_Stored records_
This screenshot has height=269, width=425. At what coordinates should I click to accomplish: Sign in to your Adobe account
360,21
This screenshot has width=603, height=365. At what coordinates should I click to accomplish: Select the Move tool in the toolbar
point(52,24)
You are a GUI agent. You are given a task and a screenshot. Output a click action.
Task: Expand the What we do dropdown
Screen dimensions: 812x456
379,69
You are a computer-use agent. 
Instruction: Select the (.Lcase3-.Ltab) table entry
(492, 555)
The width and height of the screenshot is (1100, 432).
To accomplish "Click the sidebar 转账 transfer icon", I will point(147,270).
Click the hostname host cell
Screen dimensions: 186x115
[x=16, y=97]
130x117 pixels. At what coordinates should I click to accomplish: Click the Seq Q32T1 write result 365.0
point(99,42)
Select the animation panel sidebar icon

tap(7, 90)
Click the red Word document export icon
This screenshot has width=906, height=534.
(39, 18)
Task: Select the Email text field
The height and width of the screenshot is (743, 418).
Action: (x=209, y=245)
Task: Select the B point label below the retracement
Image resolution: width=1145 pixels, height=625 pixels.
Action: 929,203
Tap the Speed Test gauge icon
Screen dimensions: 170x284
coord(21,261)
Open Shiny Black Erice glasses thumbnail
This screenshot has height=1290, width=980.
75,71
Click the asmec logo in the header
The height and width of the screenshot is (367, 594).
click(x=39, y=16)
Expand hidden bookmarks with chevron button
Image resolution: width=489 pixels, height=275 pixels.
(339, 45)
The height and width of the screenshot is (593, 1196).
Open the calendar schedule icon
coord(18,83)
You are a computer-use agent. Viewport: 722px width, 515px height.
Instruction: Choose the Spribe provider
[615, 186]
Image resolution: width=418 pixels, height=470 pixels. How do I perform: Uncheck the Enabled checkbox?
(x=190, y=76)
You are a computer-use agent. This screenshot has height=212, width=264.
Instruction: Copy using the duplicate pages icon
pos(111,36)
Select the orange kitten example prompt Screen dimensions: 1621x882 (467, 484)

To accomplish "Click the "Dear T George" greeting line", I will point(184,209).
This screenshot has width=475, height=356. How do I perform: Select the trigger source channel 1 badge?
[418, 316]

_WHAT TO WORK ON_
All of the records must be retyped exactly as they are.

_EXERCISE RESPONSE_
This screenshot has height=269, width=425. At what coordinates should I click to accomplish: Sign in to your Adobe account
360,21
This screenshot has width=603, height=365. At what coordinates should I click to accomplish: Select the Move tool in the toolbar
point(52,24)
You are a GUI agent. You are given a task and a screenshot. Output a click action.
Task: Expand the What we do dropdown
Screen dimensions: 812x456
379,69
You are a computer-use agent. 
Instruction: Select the (.Lcase3-.Ltab) table entry
(492, 555)
The width and height of the screenshot is (1100, 432).
To accomplish "Click the sidebar 转账 transfer icon", I will point(147,270).
Click the hostname host cell
Screen dimensions: 186x115
[x=16, y=97]
130x117 pixels. At what coordinates should I click to accomplish: Click the Seq Q32T1 write result 365.0
point(99,42)
Select the animation panel sidebar icon

tap(7, 90)
Click the red Word document export icon
This screenshot has width=906, height=534.
(39, 18)
Task: Select the Email text field
The height and width of the screenshot is (743, 418).
Action: (x=209, y=245)
Task: Select the B point label below the retracement
Image resolution: width=1145 pixels, height=625 pixels.
Action: 929,203
Tap the Speed Test gauge icon
Screen dimensions: 170x284
coord(21,261)
Open Shiny Black Erice glasses thumbnail
This screenshot has height=1290, width=980.
75,71
Click the asmec logo in the header
The height and width of the screenshot is (367, 594).
click(x=39, y=16)
Expand hidden bookmarks with chevron button
Image resolution: width=489 pixels, height=275 pixels.
(339, 45)
The height and width of the screenshot is (593, 1196).
Open the calendar schedule icon
coord(18,83)
You are a computer-use agent. Viewport: 722px width, 515px height.
Instruction: Choose the Spribe provider
[615, 186]
Image resolution: width=418 pixels, height=470 pixels. How do I perform: Uncheck the Enabled checkbox?
(x=190, y=76)
You are a computer-use agent. This screenshot has height=212, width=264.
Instruction: Copy using the duplicate pages icon
pos(111,36)
Select the orange kitten example prompt Screen dimensions: 1621x882 (467, 484)

To accomplish "Click the "Dear T George" greeting line", I will point(184,209).
This screenshot has width=475, height=356. How do I perform: Select the trigger source channel 1 badge?
[418, 316]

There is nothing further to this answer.